Seseorang menunjukkannya kepada seorang kakek tua yang pernah bertemu dengannya. Sultan itu bertanya, “Pernahkah kau mendengar apa yang dikatakan Abu Yazid?”.
“Ya. Ia pernah berkata, “Siapa saja yang mengunjungiku, niscaya ia tidak akan terbakar api neraka.”
Jawabannya itu terasa aneh di telinga sang sultan sehingga ia kembali berkata, “Bagaimana mungkin Abu Yazid berkata seperti itu, sementara Abu Jahal pernah melihat Nabi saw saja, nyatanya dibakar api (neraka)”.
Kakek itu menjelaskan, “Abu Jahal tidak melihat/memandang nabi saw. Ia hanya melihat/memandang anak yatim yang dipelihara Abu Thalib. Seandainya ia melihat/memandang Nabi saw, tentu ia tidak akan terbakar api neraka.”
Sultan mengangguk takzim mendengar penjelasan orang tua itu. Ia kagumi jawabannya.
Jelasnya, Abu Jahal tidak melihat Nabi saw dengan sikap yang mengagungkan dan memuliakannya. Ia tidak percaya bahwa Muhammad adalah utusan Allah. Seandainya ia melihat Nabi disertai sikap yang mengagungkan dan memuliakan, niscaya ia tidak akan dibakar api neraka.
Alih-alih, ia melihat Muhammad sebagai anak yatim yang lemah dan hina yang diasuh Abu Thalib. Pandangan semacam itu tentu saja tidak bermanfaat (pen. pada hakikatnya akan kembali pada dirinya sendiri).
***** akhir kutipan *****
Firman Allah ta’ala yang maknanya “Katakanlah: Sesungguhnya aku ini manusia biasa seperti kamu” (Al Kahfi [18]: 110 ) hanyalah untuk mengingatkan agar kita tidak menjadikan atau meyakini Rasulullah sebagai “bukan manusia” atau sebagai tuhan, bukan untuk menetapkan derajat Rasulullah Shallallahu alaihi wasallam. Mustahil Rasulullah Shallallahu alaihi wasallam dijadikan tauladan bagi seluruh manusia jika ada manusia lain yang derajatnya lebih mulia dan lebih agung darinya
Begitupula perkataan Rasulullah “Jangan memujiku secara berlebihan seperti kaum Nasrani yang memuji Isa putera Maryam” hanyalah untuk mengingatkan atau membatasi jangan memuji seperti kaum Nasrani yang menjadikan Nabi Isa a.s sebagai putera Tuhan.

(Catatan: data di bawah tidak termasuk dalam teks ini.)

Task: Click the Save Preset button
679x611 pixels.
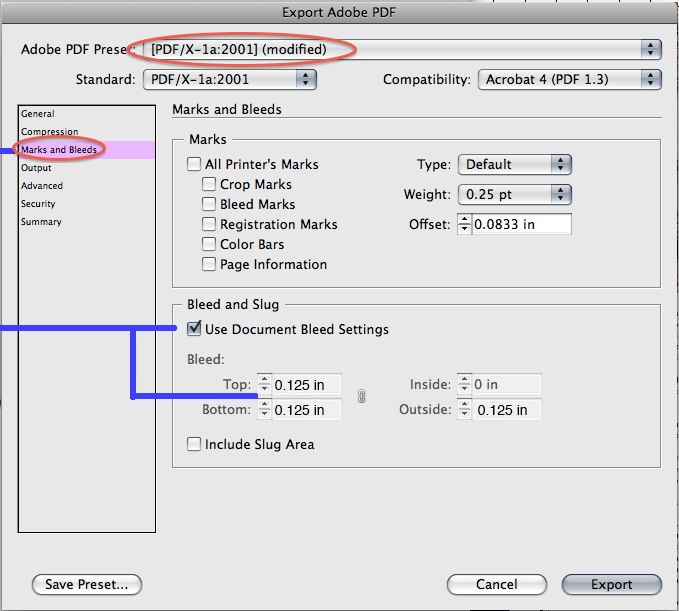Action: 87,584
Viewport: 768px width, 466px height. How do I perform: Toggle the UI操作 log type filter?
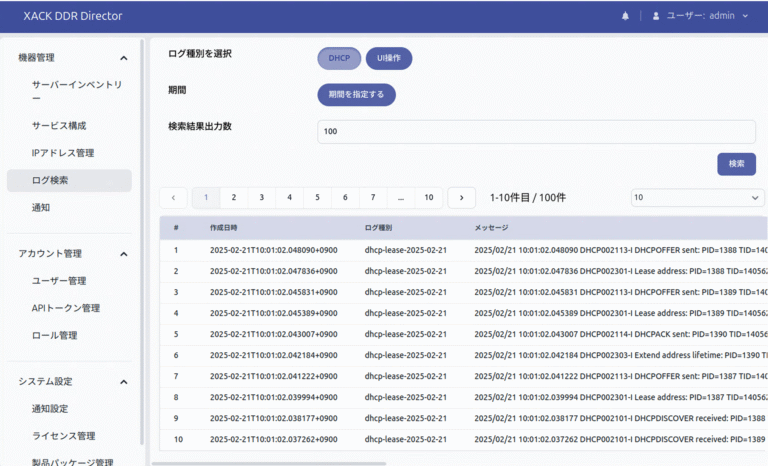389,58
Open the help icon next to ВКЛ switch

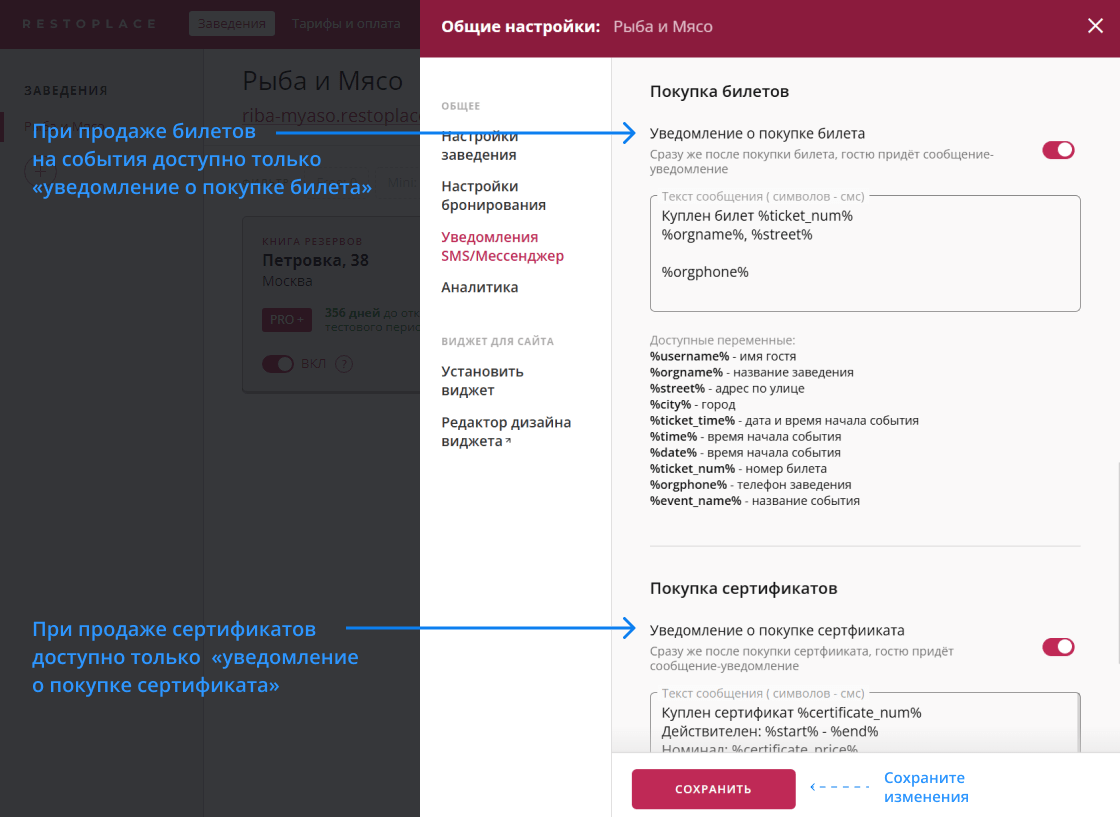click(344, 365)
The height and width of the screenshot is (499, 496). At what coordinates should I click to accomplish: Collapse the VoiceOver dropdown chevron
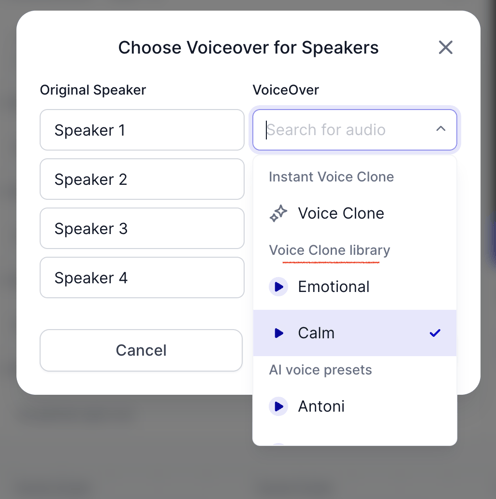[441, 129]
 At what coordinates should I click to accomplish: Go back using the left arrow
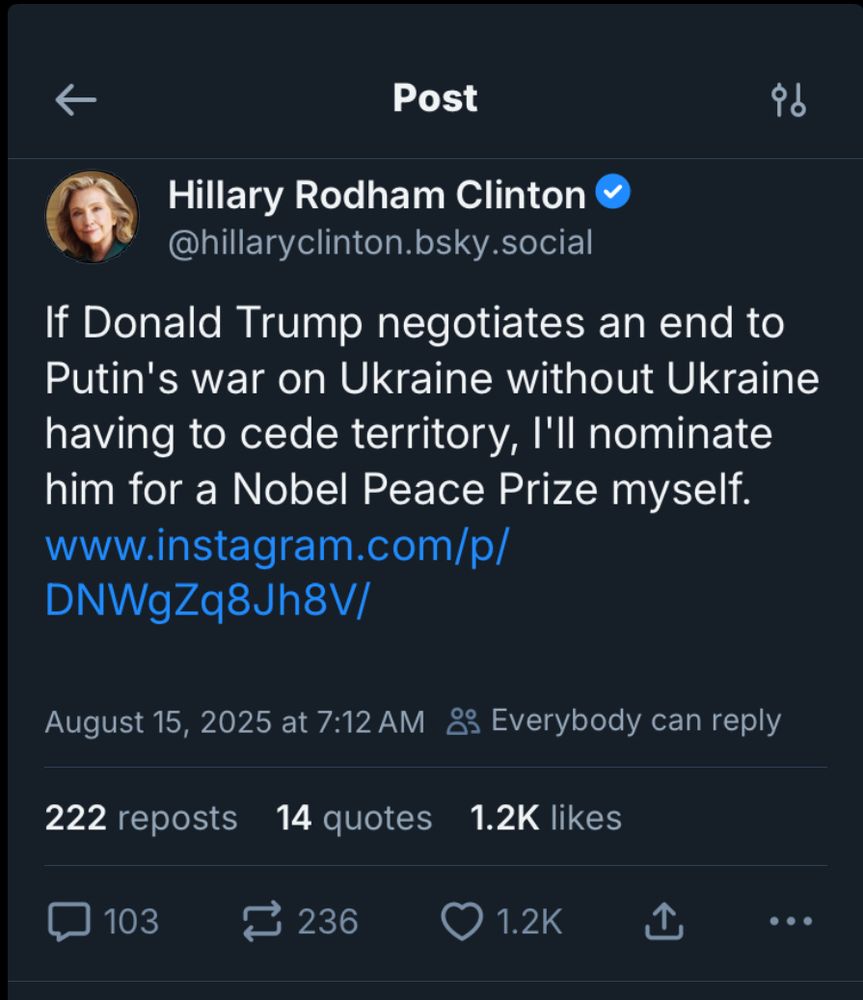pyautogui.click(x=75, y=99)
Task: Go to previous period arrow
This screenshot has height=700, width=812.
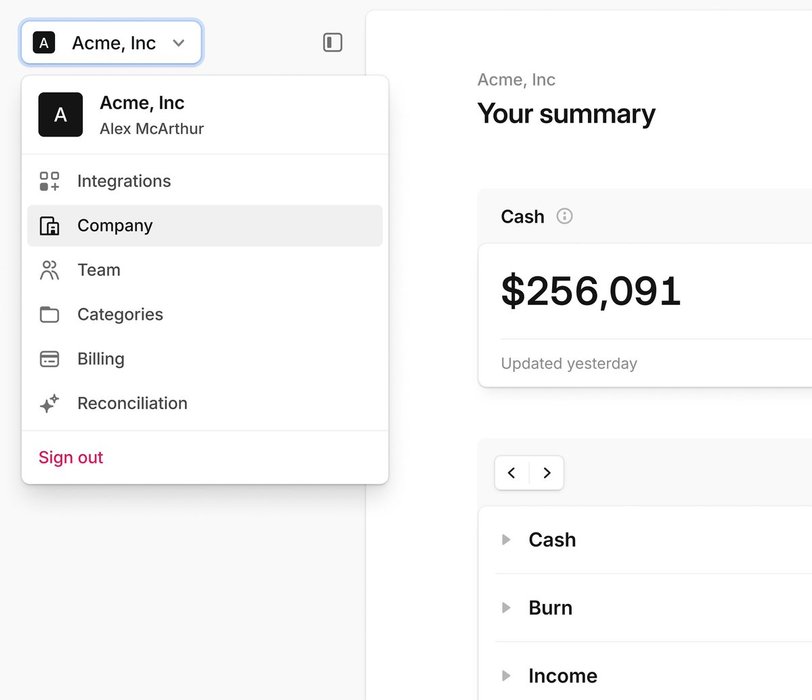Action: (512, 473)
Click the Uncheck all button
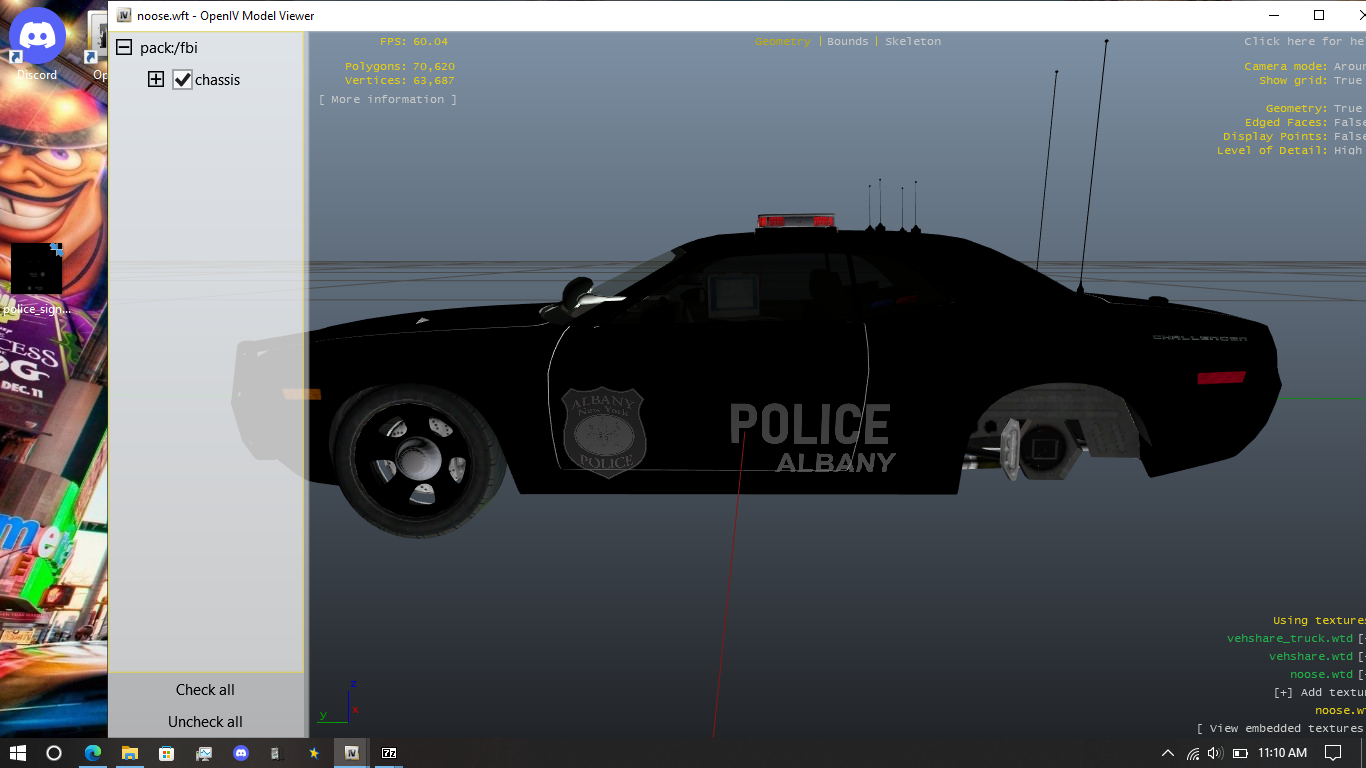The width and height of the screenshot is (1366, 768). pos(205,722)
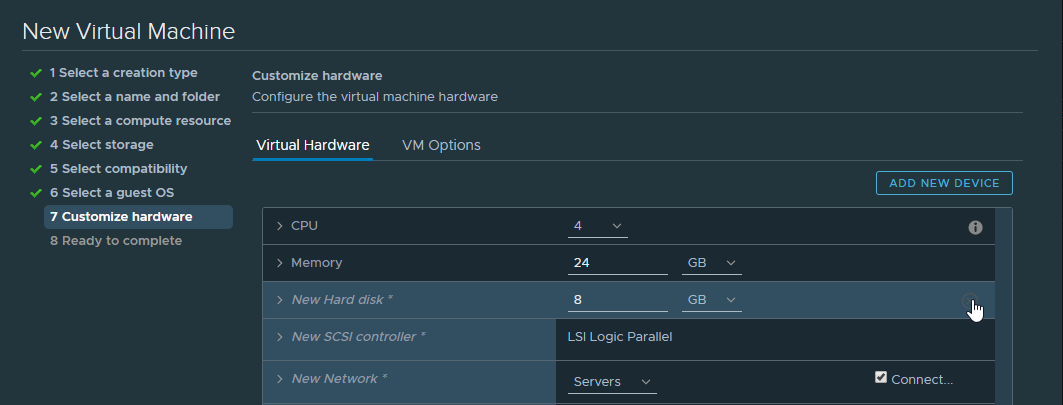Viewport: 1063px width, 405px height.
Task: Switch to the Virtual Hardware tab
Action: tap(312, 145)
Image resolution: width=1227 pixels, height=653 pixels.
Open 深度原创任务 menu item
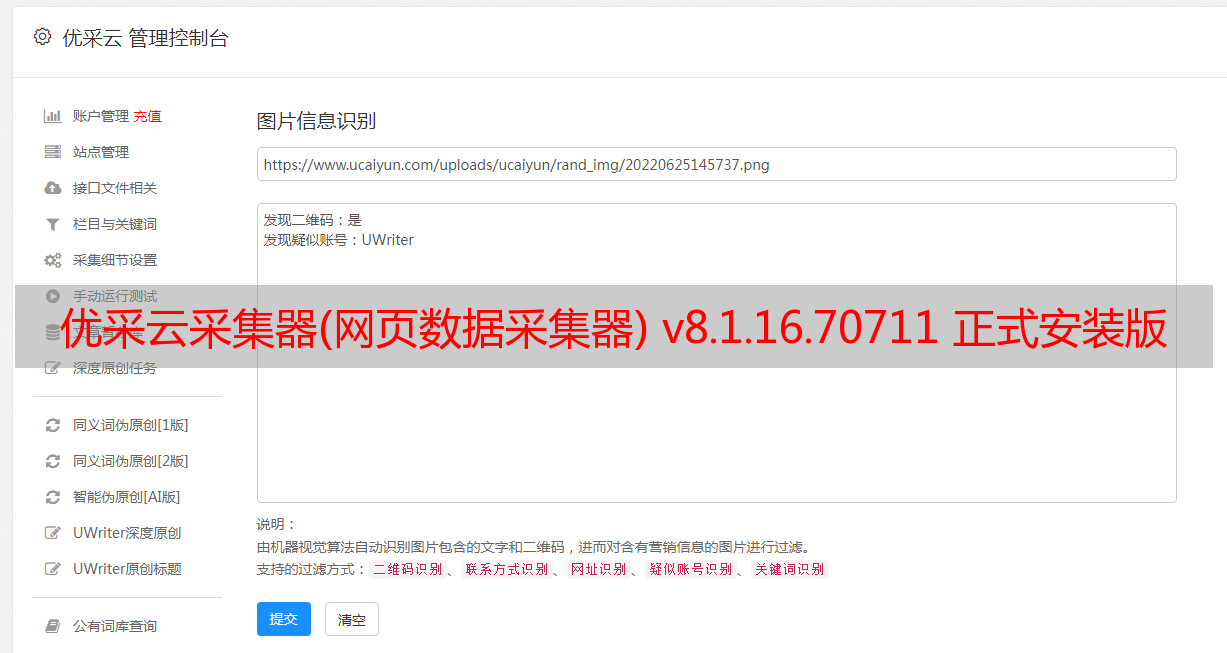(115, 368)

Nabi shallallahu ‘alaihi wasallam bersabda: “Janganlah kalian melampaui batas dalam memujiku (mengkultuskan) sebagaimana orang Nashrani mengkultuskan ‘Isa bin Maryam. Sesungguhnya aku hanyalah hamba-Nya, maka itu katakanlah ‘abdullahu wa rasuuluh (hamba Allah dan utusan-Nya”). (HR. Bukhari no 3189)
Mana lagi batas pujian bagi tingkatan manusia yang dianggap berlebihan untuk manusia yang paling mulia dan paling agung ?
Rasulullah tidak pernah melarang bagaimanapun ungkapan sholawat asalkan ungkapan sholawat itu tidak bertentagan dengan Al-Qur’an dan hadits.
[47.76]/4750 Telah menceritakan kepada kami Musaddad Telah menceritakan kepada kami Bisyr bin Al Mufadldlal Telah menceritakan kepada kami Khalid bin Dzakwan ia berkata; Ar Rubayyi’ binti Mu’awwidz bin ‘Afran berkata; suatu ketika, Nabi shallallahu ‘alaihi wasallam dan masuk saat aku membangun mahligai rumah tangga (menikah). Lalu beliau duduk di atas kasurku, sebagaimana posisi dudukmu dariku. Kemudian para budak-budak wanita pun memukul rebana dan mengenang keistimewaan-keistimewaan prajurit yang gugur pada saat perang Badar. Lalu salah seorang dari mereka pun berkata, “Dan di tengah-tengah kita ada seorang Nabi, yang mengetahui apa yang akan terjadi esok hari.” Maka beliau bersabda: “Tinggalkanlah ungkapan ini, dan katakanlah apa yang ingin kamu katakan.“
Sumber:
Rasulullah hanya mengkoreksi perkataan “Dan di tengah-tengah kita ada seorang Nabi, yang mengetahui apa yang akan terjadi esok hari” karena Beliau tahu sebatas yang diwahyukan namun beliau tidak melarang ungkapan cinta (sholawat) sebagaimana kita ingin mengungkapkannya dengan pernyataan “katakanlah apa yang ingin kamu katakan“
Kalau batas berlebihan dalam bilangan sholawat. Rasulullah pun tidak pernah melarangnya.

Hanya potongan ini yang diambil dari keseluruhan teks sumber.